How do you pass an unknown object into a function and save it? I'm trying to have a set and get function in a class I'm creating that can hold and return any object.

Here are my attempts so far:

void* holder;

void setHolder(void* object)
{
  holder = object;
}

void* getHolder()
{
  return holder;
}

OR

void setHolder(void* &object)
{
  holder = object;
}

void* getHolder()
{
  return holder;
}

I'm also unsure how I would enter the object into the function if one of these are correct.

ex. 
Object object();

myClass.setHolder(&object); ?
or
Object* ptr = object;
myClass.setHolder(ptr); ?

Thanks for any help.

Quick note: I'm looking for behavior similar to using the object keyword in C#

This:

void* holder;

void setHolder(void* object)
{
  holder = object;
}

void* getHolder()
{
  return holder;
}

And this:

Object someObject = new object();

someObject.setHolder(&object);?

Would be the correct way to do it.
There is no way to do dynamic binding in C++ without using a void* pointer that I am aware of, so there is no equivalent to C#'s object datatype in C++.

PS: You may want to test that on your own because last time I used C++ was like a year ago :).

Edited 5 Years Ago by Vermillion: n/a

>>How do you pass an unknown object into a function and save it?
It all depends on how "unknown" the object is. There is a big difference between "it could be one of a few different types" and "it could be of absolutely any type that exists or will ever be created". In either case, the solutions you posted are probably the worst, and that is because C++ is a strongly typed language and there is a good reason why that is... breaking type-safety with a cast to void* is always the very last resort (and very rarely needed in pure C++, if ever).

If it is of only a small number of possible types, you can use a union type. Say you could store an int, a double or a char, Then you could do this:

class MyClass {
  private:
    union value_type {
      char c;
      int i;
      float f;
    };
    value_type data; //data will hold any of the union's member types.
  public:
    //just let type-safe overloading work its magic:
    void set(char value) { data.c = value; };
    void set(int value) { data.i = value; };
    void set(float value) { data.f = value; };
    void get(char& result) { result = data.c; };
    void get(int& result) { result = data.i; };
    void get(float& result) { result = data.f; };
};

If you have more complex types, you can still use the same mechanism: use a union to store any of the types you are expecting and use parameter-type overloading of get/set functions to select the appropriate type of data. You can use this for pointers too, but be aware of pointers that are implicitly castable to other pointer types.

Another very good solution is to have a base class for all the different types you might want to hold. Then, just hold that base class pointer. However, you will have to use dynamic casting to cast the data back from a base class pointer to a derived class pointer:

class MyClass {
  private:
    BaseClass* data;
  public:
    template <class T>
    void set(T* aData) { data = aData; };
    template <class T>
    void get(T*& aData) { aData = dynamic_cast<T*>(data); };
};

NOTE: This is exactly what C# object is. It is just a base class for every single type in the whole C# language, and since everything is held by reference, it is equivalent to using a base class pointer in C++, except that you have to make the base class yourself.

The third solution, and the best IMO, is to use templates a lot (basically generic programming). But this would require more knowledge about your problem.

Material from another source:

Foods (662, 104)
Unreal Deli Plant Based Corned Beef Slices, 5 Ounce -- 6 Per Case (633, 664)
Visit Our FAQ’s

Also, note that Boost.Variant and Boost.Any might be good for you to look at. Here is an example with Boost.Any:

class MyClass {
  private:
    boost::any data;
  public:
    template <class T>
    void set(const T& value) { data = value; };
    template <class T>
    void get(T& result) { result = boost::any_cast<T>(data); }; 
};

There are definitely a plethora of solutions that are type-safe. If you can give more details about what this would be useful for to you, there would be more to say.

Edited 5 Years Ago by mike_2000_17: n/a

Comments
exactly

The unknown type could be any type created by an App prgmr, so any type ever created would be a good description haha. Basically I want the set and get function to basically be a "wildcard" area to hold data for a class. It could anything from an integer to a struct or another class object.

The c# object is able to hold new data types created at compile time though, so that means it must be able to hold more than every type in the c# language? Or is it including the newly created object as another template when it compiles?

Vermillion, thanks that was the right combo, but mike I am open to better solutions. If possible, I'd like to avoid templates (unless simple) because I consider templates to be a major topic of their own that I don't have time to dive to much in before I need to finish this project.